Let $G$ be a finite group and $p$ a prime such that $p^\alpha$ divides $|G|$ and $p^{\alpha+1} \nmid |G|$. I know that Sylow $p$-subgroups of $G$ are conjugate to one another but if we have some $p$-subgroups of $G$ with the same cardinality(different from $p^\alpha$) and each of them are isomorphic to some Sylow $p$-subgroup(the Sylow p subgroup can be the same or different) of some other group(group has to be the same)...can we say that they are conjugate in $G$?
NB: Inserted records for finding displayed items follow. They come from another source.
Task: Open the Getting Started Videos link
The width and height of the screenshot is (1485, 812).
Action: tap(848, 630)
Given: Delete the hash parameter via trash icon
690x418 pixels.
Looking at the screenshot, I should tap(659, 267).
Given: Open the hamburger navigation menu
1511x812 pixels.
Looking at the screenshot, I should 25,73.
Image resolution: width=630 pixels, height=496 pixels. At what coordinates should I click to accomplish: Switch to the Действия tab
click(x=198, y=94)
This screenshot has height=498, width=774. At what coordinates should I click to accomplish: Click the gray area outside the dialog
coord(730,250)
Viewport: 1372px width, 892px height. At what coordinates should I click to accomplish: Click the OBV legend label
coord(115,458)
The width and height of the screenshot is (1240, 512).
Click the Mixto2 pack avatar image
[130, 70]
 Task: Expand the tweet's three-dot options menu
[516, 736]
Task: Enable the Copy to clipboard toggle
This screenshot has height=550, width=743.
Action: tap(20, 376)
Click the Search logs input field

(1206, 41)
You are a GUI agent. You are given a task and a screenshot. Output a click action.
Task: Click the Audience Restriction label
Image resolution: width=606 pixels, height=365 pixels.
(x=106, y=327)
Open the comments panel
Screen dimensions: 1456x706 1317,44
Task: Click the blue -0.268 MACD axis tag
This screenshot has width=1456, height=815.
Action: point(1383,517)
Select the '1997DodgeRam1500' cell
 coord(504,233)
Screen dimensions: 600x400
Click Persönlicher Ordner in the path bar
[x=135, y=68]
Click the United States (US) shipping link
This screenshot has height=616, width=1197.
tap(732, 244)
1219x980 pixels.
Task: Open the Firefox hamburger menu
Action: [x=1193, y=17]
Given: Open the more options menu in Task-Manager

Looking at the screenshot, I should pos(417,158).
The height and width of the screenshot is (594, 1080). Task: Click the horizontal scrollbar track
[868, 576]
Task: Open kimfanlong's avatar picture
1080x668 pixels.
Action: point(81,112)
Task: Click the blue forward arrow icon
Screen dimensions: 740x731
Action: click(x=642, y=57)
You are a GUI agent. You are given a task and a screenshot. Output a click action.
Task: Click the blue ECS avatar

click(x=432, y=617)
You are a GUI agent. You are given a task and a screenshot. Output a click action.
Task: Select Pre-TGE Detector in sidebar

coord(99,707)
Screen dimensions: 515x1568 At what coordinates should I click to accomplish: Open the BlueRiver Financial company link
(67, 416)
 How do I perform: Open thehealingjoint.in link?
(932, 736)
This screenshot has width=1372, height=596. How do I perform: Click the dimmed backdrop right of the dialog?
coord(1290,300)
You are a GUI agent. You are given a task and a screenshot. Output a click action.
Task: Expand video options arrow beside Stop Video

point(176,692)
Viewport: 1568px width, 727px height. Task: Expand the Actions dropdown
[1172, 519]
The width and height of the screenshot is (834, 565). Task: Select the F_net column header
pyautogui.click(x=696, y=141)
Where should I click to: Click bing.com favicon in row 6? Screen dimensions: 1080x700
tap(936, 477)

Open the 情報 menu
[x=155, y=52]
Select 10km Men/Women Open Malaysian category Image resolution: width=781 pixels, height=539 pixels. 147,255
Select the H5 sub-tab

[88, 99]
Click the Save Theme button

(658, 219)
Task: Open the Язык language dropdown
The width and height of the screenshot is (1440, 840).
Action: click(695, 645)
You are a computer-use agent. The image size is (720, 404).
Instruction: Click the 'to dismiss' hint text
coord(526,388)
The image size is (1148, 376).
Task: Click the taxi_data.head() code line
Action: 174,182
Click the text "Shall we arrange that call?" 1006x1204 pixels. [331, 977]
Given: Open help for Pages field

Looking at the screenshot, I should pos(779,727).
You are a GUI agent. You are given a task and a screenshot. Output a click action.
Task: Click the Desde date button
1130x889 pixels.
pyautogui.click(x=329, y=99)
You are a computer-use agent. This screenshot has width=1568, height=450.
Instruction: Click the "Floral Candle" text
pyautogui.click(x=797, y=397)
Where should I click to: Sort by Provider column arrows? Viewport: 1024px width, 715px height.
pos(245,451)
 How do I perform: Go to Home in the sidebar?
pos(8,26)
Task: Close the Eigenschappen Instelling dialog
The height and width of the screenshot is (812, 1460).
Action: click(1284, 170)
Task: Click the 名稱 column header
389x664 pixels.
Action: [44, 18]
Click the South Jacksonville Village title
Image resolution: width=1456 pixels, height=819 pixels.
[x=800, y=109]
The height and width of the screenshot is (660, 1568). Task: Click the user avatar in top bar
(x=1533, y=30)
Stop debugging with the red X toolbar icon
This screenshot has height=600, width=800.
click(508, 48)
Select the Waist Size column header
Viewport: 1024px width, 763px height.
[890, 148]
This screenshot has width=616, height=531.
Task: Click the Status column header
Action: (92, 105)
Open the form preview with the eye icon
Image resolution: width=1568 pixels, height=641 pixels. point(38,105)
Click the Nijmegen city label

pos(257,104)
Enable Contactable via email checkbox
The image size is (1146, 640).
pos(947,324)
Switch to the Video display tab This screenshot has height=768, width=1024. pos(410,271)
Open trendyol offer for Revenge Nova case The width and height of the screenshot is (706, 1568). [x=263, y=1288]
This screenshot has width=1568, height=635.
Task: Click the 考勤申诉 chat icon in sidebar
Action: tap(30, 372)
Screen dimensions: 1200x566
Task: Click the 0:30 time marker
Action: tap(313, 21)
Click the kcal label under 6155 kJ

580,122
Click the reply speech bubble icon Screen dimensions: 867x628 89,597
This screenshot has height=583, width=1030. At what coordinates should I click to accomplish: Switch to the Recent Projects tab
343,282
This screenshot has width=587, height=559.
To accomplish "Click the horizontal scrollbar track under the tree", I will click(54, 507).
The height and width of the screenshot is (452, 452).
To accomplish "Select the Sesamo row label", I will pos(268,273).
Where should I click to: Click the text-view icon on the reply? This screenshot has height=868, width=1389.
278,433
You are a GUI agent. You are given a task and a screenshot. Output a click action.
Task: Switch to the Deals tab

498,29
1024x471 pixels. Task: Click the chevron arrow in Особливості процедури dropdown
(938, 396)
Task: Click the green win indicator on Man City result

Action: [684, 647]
I can't think of a good example, but this problem below lead me to the question above: In $S_4$ with $|S_4|=2^33$we have $\langle (1234)\rangle$, $\langle (1243)\rangle$, $\langle (1324)\rangle$ as $2$-subgroups of $G$ isomorphic to $\mathbb{Z} _4$. A Sylow $2$-subgroup in $\mathbb{Z} _4$ has cardinality $2^2$. So the images of $\langle (1234)\rangle$, $\langle (1243)\rangle$, $\langle (1324)\rangle$ are conjugate in $\mathbb{Z} _4$. Can I say that $\langle (1234)\rangle$, $\langle (1243)\rangle$, $\langle (1324)\rangle$ are Sylow $2$-subgroupsconjugate in $S_4$
This is a bad example but do you get what I'm trying to say?
Here's a negative example. Take two groups of order 2 in the dihedral group of 4 elements $D_{2\cdot2}\cong V_4$: $H=\{e,\rho\}$ and $K=\{e,\tau\}$. These are normal in $D_{2\cdot2}$ (index 2) so aren't conjugate, but are isomorphic to Sylow-2 groups in the dihedral group $D_{2\cdot3}$ (pick two reflection subgroups of order 2). So as darij said a semidirect product will work.